*** GIVEN DATA Section Begins ***

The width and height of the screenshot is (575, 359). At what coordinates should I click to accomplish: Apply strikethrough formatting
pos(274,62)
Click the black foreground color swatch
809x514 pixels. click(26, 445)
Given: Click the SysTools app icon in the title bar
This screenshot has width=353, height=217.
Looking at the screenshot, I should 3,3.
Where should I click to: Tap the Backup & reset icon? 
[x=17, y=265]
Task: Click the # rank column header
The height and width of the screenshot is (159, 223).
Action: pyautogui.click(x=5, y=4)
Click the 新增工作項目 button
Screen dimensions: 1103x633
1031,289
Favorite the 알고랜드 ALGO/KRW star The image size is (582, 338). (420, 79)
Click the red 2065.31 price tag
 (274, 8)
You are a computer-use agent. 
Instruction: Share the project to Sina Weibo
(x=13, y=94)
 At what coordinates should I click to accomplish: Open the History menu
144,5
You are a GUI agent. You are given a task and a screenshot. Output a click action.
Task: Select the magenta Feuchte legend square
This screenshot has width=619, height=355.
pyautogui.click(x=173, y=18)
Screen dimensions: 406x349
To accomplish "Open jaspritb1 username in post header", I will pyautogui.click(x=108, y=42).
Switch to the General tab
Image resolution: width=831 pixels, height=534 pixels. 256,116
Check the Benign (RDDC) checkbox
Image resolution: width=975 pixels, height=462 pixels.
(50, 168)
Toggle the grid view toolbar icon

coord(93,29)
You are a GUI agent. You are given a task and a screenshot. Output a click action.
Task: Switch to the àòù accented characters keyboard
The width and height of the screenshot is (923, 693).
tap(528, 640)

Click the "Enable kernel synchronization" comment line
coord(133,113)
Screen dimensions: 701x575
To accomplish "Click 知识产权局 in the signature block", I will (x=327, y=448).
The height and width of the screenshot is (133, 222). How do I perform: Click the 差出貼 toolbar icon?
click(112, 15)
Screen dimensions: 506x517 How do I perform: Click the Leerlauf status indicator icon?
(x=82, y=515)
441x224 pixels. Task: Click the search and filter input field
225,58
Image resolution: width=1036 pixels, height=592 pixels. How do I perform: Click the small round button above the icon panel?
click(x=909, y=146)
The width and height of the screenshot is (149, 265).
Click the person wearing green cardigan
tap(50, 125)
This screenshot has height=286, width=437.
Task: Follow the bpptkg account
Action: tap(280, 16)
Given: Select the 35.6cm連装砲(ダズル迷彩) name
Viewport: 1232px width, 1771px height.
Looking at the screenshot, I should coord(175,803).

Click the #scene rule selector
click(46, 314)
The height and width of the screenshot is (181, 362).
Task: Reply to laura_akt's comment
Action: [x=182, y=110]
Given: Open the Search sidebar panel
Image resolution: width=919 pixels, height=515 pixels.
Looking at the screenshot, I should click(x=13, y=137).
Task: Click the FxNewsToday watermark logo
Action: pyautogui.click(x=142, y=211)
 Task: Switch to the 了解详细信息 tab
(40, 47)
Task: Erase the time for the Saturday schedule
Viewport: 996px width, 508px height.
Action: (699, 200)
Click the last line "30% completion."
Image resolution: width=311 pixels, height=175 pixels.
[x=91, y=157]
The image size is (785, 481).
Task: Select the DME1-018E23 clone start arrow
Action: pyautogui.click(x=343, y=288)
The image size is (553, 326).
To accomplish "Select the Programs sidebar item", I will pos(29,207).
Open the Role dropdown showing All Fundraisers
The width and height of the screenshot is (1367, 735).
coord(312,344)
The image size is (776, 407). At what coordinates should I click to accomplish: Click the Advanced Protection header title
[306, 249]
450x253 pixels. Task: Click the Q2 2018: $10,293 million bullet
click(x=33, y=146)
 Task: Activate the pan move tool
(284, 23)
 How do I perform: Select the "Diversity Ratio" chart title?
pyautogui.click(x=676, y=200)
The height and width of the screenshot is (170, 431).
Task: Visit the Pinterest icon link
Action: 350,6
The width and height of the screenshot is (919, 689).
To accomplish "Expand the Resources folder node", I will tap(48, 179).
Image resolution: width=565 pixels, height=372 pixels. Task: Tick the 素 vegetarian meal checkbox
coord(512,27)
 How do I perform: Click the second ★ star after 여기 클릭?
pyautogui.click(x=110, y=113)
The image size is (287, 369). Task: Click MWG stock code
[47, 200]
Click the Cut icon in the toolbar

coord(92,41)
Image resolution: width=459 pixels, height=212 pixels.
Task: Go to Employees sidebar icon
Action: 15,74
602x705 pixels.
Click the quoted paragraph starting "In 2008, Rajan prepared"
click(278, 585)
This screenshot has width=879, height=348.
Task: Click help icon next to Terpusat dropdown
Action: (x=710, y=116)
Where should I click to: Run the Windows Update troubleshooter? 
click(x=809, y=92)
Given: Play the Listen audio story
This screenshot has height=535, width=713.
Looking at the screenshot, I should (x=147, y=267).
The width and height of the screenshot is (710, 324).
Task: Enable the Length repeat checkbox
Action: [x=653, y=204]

*** GIVEN DATA Section Ends ***

## TASK DESCRIPTION
Could you write out all the entries exactly as given?

## EXERCISE RESPONSE
The width and height of the screenshot is (575, 359). At what coordinates should I click to accomplish: Apply strikethrough formatting
pos(274,62)
Click the black foreground color swatch
809x514 pixels. click(26, 445)
Given: Click the SysTools app icon in the title bar
This screenshot has width=353, height=217.
Looking at the screenshot, I should 3,3.
Where should I click to: Tap the Backup & reset icon? 
[x=17, y=265]
Task: Click the # rank column header
The height and width of the screenshot is (159, 223).
Action: pyautogui.click(x=5, y=4)
Click the 新增工作項目 button
Screen dimensions: 1103x633
1031,289
Favorite the 알고랜드 ALGO/KRW star The image size is (582, 338). (420, 79)
Click the red 2065.31 price tag
 (274, 8)
You are a computer-use agent. 
Instruction: Share the project to Sina Weibo
(x=13, y=94)
 At what coordinates should I click to accomplish: Open the History menu
144,5
You are a GUI agent. You are given a task and a screenshot. Output a click action.
Task: Select the magenta Feuchte legend square
This screenshot has width=619, height=355.
pyautogui.click(x=173, y=18)
Screen dimensions: 406x349
To accomplish "Open jaspritb1 username in post header", I will pyautogui.click(x=108, y=42).
Switch to the General tab
Image resolution: width=831 pixels, height=534 pixels. 256,116
Check the Benign (RDDC) checkbox
Image resolution: width=975 pixels, height=462 pixels.
(50, 168)
Toggle the grid view toolbar icon

coord(93,29)
You are a GUI agent. You are given a task and a screenshot. Output a click action.
Task: Switch to the àòù accented characters keyboard
The width and height of the screenshot is (923, 693).
tap(528, 640)

Click the "Enable kernel synchronization" comment line
coord(133,113)
Screen dimensions: 701x575
To accomplish "Click 知识产权局 in the signature block", I will (x=327, y=448).
The height and width of the screenshot is (133, 222). How do I perform: Click the 差出貼 toolbar icon?
click(112, 15)
Screen dimensions: 506x517 How do I perform: Click the Leerlauf status indicator icon?
(x=82, y=515)
441x224 pixels. Task: Click the search and filter input field
225,58
Image resolution: width=1036 pixels, height=592 pixels. How do I perform: Click the small round button above the icon panel?
click(x=909, y=146)
The width and height of the screenshot is (149, 265).
Click the person wearing green cardigan
tap(50, 125)
This screenshot has height=286, width=437.
Task: Follow the bpptkg account
Action: tap(280, 16)
Given: Select the 35.6cm連装砲(ダズル迷彩) name
Viewport: 1232px width, 1771px height.
Looking at the screenshot, I should coord(175,803).

Click the #scene rule selector
click(46, 314)
The height and width of the screenshot is (181, 362).
Task: Reply to laura_akt's comment
Action: [x=182, y=110]
Given: Open the Search sidebar panel
Image resolution: width=919 pixels, height=515 pixels.
Looking at the screenshot, I should click(x=13, y=137).
Task: Click the FxNewsToday watermark logo
Action: pyautogui.click(x=142, y=211)
 Task: Switch to the 了解详细信息 tab
(40, 47)
Task: Erase the time for the Saturday schedule
Viewport: 996px width, 508px height.
Action: (699, 200)
Click the last line "30% completion."
Image resolution: width=311 pixels, height=175 pixels.
[x=91, y=157]
The image size is (785, 481).
Task: Select the DME1-018E23 clone start arrow
Action: pyautogui.click(x=343, y=288)
The image size is (553, 326).
To accomplish "Select the Programs sidebar item", I will pos(29,207).
Open the Role dropdown showing All Fundraisers
The width and height of the screenshot is (1367, 735).
coord(312,344)
The image size is (776, 407). At what coordinates should I click to accomplish: Click the Advanced Protection header title
[306, 249]
450x253 pixels. Task: Click the Q2 2018: $10,293 million bullet
click(x=33, y=146)
 Task: Activate the pan move tool
(284, 23)
 How do I perform: Select the "Diversity Ratio" chart title?
pyautogui.click(x=676, y=200)
The height and width of the screenshot is (170, 431).
Task: Visit the Pinterest icon link
Action: 350,6
The width and height of the screenshot is (919, 689).
To accomplish "Expand the Resources folder node", I will tap(48, 179).
Image resolution: width=565 pixels, height=372 pixels. Task: Tick the 素 vegetarian meal checkbox
coord(512,27)
 How do I perform: Click the second ★ star after 여기 클릭?
pyautogui.click(x=110, y=113)
The image size is (287, 369). Task: Click MWG stock code
[47, 200]
Click the Cut icon in the toolbar

coord(92,41)
Image resolution: width=459 pixels, height=212 pixels.
Task: Go to Employees sidebar icon
Action: 15,74
602x705 pixels.
Click the quoted paragraph starting "In 2008, Rajan prepared"
click(278, 585)
This screenshot has width=879, height=348.
Task: Click help icon next to Terpusat dropdown
Action: (x=710, y=116)
Where should I click to: Run the Windows Update troubleshooter? 
click(x=809, y=92)
Given: Play the Listen audio story
This screenshot has height=535, width=713.
Looking at the screenshot, I should (x=147, y=267).
The width and height of the screenshot is (710, 324).
Task: Enable the Length repeat checkbox
Action: [x=653, y=204]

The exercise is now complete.